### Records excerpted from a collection
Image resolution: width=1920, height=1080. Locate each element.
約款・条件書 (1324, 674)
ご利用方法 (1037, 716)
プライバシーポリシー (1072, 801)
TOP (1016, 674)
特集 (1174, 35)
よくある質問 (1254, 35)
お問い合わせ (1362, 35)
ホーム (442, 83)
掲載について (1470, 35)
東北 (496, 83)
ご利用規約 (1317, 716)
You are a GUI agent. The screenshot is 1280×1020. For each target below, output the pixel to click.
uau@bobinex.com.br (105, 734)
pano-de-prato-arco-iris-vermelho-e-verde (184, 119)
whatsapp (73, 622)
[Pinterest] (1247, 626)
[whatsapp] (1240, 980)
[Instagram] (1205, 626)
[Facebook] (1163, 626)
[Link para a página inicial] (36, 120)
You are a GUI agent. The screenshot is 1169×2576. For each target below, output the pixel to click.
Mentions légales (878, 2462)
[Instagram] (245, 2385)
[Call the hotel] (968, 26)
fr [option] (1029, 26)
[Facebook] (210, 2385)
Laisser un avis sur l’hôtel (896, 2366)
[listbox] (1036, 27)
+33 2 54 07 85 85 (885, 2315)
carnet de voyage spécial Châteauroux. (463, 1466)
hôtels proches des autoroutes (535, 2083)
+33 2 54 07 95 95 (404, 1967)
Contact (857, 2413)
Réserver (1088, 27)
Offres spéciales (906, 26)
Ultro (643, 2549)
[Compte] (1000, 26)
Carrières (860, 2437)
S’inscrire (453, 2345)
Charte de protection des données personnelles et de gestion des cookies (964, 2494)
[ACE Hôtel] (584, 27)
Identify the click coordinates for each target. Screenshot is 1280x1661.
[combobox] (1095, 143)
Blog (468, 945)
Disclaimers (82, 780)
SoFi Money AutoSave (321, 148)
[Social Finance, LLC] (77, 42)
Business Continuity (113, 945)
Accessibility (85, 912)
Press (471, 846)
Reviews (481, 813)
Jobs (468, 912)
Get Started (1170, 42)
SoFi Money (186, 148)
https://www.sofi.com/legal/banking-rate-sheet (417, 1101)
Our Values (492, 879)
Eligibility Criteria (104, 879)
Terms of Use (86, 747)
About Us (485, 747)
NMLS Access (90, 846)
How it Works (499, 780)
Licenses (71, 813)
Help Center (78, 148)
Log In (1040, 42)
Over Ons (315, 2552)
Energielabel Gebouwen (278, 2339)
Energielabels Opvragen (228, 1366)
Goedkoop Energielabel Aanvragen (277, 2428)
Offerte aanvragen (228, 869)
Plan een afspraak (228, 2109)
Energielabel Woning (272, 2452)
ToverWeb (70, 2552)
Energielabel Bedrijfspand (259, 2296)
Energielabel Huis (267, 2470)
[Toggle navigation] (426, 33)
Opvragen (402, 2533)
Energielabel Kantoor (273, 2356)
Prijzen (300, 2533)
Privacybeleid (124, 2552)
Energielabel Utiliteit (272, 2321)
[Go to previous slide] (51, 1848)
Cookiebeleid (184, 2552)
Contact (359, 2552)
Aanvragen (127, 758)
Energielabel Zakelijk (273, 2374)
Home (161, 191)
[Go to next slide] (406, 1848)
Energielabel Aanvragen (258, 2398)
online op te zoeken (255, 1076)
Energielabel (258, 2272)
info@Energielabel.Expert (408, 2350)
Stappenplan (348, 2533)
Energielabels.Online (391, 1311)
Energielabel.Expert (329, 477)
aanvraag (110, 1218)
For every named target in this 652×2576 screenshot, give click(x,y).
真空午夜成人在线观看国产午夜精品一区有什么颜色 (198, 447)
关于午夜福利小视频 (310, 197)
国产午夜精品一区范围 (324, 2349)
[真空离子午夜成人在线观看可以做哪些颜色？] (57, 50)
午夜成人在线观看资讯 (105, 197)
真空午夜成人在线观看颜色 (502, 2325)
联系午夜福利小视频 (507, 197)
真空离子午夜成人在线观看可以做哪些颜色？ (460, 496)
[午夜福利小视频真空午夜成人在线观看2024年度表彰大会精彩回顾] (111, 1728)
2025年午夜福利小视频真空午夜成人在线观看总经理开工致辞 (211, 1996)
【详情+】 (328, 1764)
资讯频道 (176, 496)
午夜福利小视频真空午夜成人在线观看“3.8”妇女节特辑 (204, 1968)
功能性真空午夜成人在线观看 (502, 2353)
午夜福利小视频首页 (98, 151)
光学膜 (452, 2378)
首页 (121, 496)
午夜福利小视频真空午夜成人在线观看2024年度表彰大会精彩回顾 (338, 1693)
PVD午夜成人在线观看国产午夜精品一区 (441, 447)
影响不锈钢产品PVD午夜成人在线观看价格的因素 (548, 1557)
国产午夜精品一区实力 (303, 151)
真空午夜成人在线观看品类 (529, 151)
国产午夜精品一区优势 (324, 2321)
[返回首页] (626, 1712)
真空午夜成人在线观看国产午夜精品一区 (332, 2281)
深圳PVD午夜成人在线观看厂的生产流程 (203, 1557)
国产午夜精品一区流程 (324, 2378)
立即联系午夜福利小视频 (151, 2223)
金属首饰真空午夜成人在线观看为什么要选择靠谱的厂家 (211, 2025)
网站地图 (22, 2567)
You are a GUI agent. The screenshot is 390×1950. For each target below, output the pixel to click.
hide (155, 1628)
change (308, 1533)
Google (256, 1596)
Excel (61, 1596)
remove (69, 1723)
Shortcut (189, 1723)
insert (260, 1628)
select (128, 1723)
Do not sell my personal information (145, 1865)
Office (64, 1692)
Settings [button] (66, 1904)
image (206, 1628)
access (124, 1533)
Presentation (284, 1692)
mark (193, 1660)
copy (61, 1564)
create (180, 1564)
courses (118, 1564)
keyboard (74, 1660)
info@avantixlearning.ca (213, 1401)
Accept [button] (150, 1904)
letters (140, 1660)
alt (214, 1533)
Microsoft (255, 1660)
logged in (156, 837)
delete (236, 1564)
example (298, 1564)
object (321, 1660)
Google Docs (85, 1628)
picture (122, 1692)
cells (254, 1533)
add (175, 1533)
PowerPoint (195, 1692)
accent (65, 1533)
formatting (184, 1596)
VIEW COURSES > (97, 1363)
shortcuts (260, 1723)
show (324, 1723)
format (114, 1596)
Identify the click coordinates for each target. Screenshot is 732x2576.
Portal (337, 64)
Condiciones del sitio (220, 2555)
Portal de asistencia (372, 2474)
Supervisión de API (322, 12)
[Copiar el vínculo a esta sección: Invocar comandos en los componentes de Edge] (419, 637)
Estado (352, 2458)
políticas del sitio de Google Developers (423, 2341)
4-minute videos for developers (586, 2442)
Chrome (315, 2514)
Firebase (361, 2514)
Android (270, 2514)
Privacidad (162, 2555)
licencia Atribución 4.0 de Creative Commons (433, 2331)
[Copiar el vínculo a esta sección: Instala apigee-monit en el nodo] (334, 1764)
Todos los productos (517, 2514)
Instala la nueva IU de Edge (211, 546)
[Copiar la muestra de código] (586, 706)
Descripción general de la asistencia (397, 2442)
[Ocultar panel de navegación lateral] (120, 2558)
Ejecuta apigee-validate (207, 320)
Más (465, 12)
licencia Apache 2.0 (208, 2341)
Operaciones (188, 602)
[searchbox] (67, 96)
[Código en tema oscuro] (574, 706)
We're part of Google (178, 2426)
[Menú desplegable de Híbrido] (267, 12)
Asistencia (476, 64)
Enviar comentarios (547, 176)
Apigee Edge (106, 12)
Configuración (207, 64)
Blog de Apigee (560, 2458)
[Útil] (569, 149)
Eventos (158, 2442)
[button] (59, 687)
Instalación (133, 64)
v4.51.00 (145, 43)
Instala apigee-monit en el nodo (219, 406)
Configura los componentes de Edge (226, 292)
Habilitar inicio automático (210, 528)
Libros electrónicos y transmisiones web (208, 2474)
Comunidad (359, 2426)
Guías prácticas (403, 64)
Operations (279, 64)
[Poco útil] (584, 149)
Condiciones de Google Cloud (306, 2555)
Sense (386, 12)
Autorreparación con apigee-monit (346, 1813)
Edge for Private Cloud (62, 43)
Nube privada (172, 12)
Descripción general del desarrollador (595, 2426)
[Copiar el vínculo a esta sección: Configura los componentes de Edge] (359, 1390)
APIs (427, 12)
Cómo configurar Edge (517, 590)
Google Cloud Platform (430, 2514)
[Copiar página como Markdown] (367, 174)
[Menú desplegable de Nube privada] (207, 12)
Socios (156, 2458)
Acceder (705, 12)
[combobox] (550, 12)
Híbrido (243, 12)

### TASK STATEMENT
Write out exactly the lines above from the line with "[listbox] (1036, 27)" through the line with "Ultro (643, 2549)", both of them included, and leave out all other lines.

### RESPONSE TO THE EXERCISE
[listbox] (1036, 27)
+33 2 54 07 85 85 (885, 2315)
carnet de voyage spécial Châteauroux. (463, 1466)
hôtels proches des autoroutes (535, 2083)
+33 2 54 07 95 95 (404, 1967)
Contact (857, 2413)
Réserver (1088, 27)
Offres spéciales (906, 26)
Ultro (643, 2549)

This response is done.